== MATERIAL TO PROCESS ==
= Beginning of Section =

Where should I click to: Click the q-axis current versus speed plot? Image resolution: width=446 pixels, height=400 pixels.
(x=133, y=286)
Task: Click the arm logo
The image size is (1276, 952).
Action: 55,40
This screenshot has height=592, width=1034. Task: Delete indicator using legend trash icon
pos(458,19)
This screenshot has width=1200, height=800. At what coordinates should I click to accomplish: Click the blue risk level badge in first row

= End of Section =
= Beginning of Section =

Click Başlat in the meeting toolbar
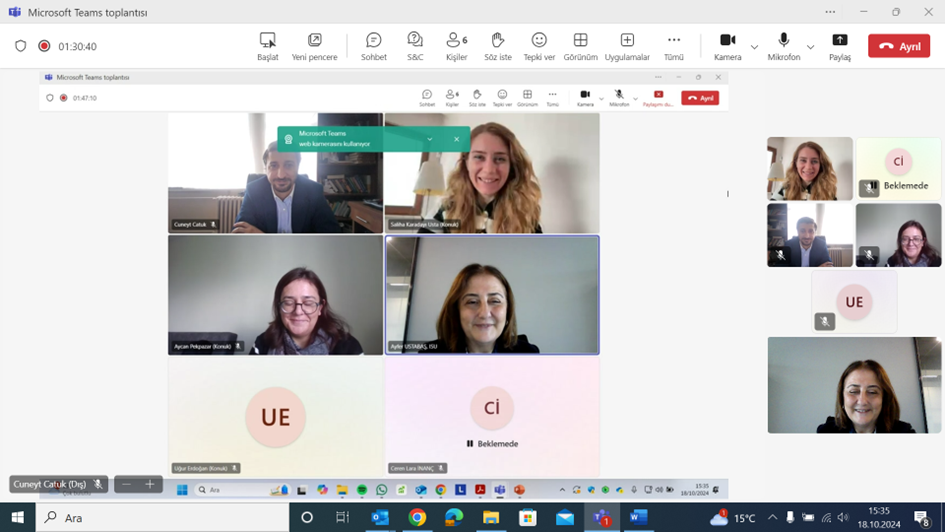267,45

= End of Section =

== WORK ITEM ==
Take from the material above the lines running from the one with "This screenshot has height=592, width=1034." through the one with "This screenshot has width=1200, height=800.", and repeat them exactly, with nothing else.

== EXERCISE ANSWER ==
This screenshot has height=592, width=1034. Task: Delete indicator using legend trash icon
pos(458,19)
This screenshot has width=1200, height=800. At what coordinates should I click to accomplish: Click the blue risk level badge in first row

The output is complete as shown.